Entries follow. Give back exactly the lines starting at the one containing "Hodnocení obchodu (66, 1998)" and ending at the one containing "Nastavení (115, 2553)", and no other lines.

DATA SHOWN: Begin

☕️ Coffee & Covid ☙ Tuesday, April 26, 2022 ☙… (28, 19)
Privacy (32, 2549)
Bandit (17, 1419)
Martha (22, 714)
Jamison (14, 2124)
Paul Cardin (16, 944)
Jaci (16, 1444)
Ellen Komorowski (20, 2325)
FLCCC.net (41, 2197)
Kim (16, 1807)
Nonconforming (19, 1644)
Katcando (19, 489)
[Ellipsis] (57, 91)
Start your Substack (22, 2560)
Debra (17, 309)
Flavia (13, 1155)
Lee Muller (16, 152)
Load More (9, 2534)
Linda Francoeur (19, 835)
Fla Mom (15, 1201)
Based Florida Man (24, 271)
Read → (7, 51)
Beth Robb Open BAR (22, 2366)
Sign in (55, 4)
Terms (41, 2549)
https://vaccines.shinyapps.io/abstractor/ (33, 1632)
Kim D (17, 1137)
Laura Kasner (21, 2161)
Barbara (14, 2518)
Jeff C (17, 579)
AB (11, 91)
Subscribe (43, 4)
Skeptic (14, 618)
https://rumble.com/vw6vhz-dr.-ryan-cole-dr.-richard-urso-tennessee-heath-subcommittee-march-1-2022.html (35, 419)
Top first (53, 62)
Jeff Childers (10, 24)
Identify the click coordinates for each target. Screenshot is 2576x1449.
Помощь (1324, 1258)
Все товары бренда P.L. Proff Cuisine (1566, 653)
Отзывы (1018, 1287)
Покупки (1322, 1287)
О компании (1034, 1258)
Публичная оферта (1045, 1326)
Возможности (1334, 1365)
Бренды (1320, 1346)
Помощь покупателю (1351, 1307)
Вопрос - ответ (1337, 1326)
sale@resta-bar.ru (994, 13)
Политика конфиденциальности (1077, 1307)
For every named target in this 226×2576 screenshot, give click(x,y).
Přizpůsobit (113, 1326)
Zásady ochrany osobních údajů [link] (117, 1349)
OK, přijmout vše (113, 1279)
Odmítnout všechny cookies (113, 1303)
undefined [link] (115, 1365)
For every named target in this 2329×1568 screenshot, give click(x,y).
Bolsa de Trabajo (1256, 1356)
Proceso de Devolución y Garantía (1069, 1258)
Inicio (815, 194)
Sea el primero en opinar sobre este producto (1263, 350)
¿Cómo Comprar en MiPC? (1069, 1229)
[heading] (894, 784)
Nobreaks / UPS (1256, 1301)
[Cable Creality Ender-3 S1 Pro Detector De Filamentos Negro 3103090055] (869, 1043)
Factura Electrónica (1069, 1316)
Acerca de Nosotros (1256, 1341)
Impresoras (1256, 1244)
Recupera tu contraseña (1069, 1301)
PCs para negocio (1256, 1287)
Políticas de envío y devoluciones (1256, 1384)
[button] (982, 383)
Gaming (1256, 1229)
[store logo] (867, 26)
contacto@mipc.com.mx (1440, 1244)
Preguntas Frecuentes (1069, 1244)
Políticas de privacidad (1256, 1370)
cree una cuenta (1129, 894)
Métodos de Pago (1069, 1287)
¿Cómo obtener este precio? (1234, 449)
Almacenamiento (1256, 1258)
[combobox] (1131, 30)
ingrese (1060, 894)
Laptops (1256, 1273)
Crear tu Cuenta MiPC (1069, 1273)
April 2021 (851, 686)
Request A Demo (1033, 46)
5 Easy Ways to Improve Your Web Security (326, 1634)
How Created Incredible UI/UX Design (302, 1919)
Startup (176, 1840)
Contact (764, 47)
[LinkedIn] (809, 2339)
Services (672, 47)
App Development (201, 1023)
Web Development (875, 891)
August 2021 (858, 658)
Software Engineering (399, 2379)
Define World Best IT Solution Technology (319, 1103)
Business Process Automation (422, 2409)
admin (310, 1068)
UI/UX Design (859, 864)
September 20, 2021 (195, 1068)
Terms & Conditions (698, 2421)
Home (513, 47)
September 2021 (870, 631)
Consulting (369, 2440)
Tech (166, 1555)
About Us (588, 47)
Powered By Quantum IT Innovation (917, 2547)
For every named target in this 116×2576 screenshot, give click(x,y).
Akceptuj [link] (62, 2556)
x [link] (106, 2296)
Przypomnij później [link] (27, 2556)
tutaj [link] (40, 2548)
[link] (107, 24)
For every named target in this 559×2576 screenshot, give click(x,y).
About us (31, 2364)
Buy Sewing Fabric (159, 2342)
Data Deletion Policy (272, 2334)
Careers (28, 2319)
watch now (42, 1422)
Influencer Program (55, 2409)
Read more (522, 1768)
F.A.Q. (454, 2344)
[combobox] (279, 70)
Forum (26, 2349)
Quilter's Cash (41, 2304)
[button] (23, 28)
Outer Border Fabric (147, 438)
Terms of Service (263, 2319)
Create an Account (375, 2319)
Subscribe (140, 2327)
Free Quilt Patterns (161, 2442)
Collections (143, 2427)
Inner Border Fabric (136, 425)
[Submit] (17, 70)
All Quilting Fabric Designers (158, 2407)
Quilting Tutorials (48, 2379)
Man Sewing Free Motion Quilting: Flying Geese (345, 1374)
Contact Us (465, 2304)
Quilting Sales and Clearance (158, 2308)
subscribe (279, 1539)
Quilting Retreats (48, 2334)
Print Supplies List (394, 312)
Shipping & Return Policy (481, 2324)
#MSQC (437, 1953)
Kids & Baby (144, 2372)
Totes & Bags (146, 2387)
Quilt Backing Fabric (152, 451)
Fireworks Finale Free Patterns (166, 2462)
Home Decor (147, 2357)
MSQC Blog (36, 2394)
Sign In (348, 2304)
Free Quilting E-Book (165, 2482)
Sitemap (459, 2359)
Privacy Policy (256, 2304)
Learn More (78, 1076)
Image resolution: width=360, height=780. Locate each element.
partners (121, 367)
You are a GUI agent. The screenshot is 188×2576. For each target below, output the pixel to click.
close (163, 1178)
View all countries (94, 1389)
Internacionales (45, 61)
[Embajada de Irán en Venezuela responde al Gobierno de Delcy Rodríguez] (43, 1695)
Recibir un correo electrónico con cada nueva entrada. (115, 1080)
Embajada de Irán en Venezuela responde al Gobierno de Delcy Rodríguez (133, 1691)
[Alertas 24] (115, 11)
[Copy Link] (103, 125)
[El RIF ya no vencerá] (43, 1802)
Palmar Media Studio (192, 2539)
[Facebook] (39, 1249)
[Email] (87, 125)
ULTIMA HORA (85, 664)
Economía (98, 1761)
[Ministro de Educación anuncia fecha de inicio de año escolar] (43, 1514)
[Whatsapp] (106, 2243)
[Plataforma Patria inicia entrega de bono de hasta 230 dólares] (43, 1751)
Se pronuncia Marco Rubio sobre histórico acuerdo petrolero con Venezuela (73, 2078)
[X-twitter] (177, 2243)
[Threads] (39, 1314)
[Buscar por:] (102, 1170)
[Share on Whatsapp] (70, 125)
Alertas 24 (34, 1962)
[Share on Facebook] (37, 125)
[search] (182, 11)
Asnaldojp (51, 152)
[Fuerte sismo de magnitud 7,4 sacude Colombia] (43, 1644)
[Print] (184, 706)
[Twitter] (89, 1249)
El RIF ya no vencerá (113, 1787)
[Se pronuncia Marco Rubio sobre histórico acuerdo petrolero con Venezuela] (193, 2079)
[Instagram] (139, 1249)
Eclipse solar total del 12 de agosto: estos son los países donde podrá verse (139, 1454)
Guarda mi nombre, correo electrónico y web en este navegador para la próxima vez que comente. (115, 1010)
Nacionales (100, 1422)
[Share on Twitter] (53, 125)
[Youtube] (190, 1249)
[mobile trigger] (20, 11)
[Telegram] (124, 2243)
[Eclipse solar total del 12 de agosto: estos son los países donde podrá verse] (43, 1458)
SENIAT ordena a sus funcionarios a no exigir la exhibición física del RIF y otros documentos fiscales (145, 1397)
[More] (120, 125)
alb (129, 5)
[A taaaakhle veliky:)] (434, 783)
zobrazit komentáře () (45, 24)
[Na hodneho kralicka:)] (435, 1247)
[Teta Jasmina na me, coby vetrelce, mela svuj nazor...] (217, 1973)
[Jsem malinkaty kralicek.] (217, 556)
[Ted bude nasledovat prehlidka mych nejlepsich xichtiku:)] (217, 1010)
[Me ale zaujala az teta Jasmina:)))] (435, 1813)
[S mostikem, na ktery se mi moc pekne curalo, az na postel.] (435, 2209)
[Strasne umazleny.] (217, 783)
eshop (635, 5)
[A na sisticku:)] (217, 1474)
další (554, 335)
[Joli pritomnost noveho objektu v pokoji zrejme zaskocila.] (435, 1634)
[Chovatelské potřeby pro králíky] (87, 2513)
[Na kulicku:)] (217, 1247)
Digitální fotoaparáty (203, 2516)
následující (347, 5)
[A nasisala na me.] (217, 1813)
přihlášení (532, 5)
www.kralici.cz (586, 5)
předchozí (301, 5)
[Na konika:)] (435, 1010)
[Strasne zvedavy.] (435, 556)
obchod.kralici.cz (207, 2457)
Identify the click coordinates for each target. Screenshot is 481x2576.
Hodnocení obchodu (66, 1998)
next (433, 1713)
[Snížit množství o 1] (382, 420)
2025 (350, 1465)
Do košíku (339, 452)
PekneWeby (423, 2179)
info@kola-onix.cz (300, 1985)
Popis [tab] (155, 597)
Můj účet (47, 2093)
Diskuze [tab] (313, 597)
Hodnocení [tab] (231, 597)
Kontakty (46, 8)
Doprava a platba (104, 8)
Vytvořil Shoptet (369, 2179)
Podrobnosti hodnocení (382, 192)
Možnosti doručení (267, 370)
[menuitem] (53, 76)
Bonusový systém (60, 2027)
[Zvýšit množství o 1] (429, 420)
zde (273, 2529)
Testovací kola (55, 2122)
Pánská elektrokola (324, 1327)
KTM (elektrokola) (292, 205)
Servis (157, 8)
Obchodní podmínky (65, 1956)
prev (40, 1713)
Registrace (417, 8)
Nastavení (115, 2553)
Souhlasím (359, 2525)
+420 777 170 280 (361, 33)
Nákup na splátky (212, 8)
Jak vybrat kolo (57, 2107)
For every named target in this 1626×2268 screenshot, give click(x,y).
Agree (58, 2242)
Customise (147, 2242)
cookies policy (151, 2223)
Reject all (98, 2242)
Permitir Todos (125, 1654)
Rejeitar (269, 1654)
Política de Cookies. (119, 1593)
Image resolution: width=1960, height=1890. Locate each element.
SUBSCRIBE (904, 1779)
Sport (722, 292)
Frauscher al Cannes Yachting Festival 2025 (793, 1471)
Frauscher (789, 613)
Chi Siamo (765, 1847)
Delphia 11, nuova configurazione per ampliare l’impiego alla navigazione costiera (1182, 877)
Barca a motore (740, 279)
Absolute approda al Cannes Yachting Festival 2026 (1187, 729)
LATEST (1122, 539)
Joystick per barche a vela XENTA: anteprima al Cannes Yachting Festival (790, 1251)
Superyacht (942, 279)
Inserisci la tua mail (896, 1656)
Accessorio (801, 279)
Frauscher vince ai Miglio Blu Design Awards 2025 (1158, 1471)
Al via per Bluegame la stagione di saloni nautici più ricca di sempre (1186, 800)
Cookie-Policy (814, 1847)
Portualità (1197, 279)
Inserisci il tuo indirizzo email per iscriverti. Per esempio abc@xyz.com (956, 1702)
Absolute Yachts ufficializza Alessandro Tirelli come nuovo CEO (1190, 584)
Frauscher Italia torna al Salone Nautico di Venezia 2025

DATA SHOWN: End

_ANSWER TO THIS PROBLEM_.
Hodnocení obchodu (66, 1998)
next (433, 1713)
[Snížit množství o 1] (382, 420)
2025 (350, 1465)
Do košíku (339, 452)
PekneWeby (423, 2179)
info@kola-onix.cz (300, 1985)
Popis [tab] (155, 597)
Můj účet (47, 2093)
Diskuze [tab] (313, 597)
Hodnocení [tab] (231, 597)
Kontakty (46, 8)
Doprava a platba (104, 8)
Vytvořil Shoptet (369, 2179)
Podrobnosti hodnocení (382, 192)
Možnosti doručení (267, 370)
[menuitem] (53, 76)
Bonusový systém (60, 2027)
[Zvýšit množství o 1] (429, 420)
zde (273, 2529)
Testovací kola (55, 2122)
Pánská elektrokola (324, 1327)
KTM (elektrokola) (292, 205)
Servis (157, 8)
Obchodní podmínky (65, 1956)
prev (40, 1713)
Registrace (417, 8)
Nastavení (115, 2553)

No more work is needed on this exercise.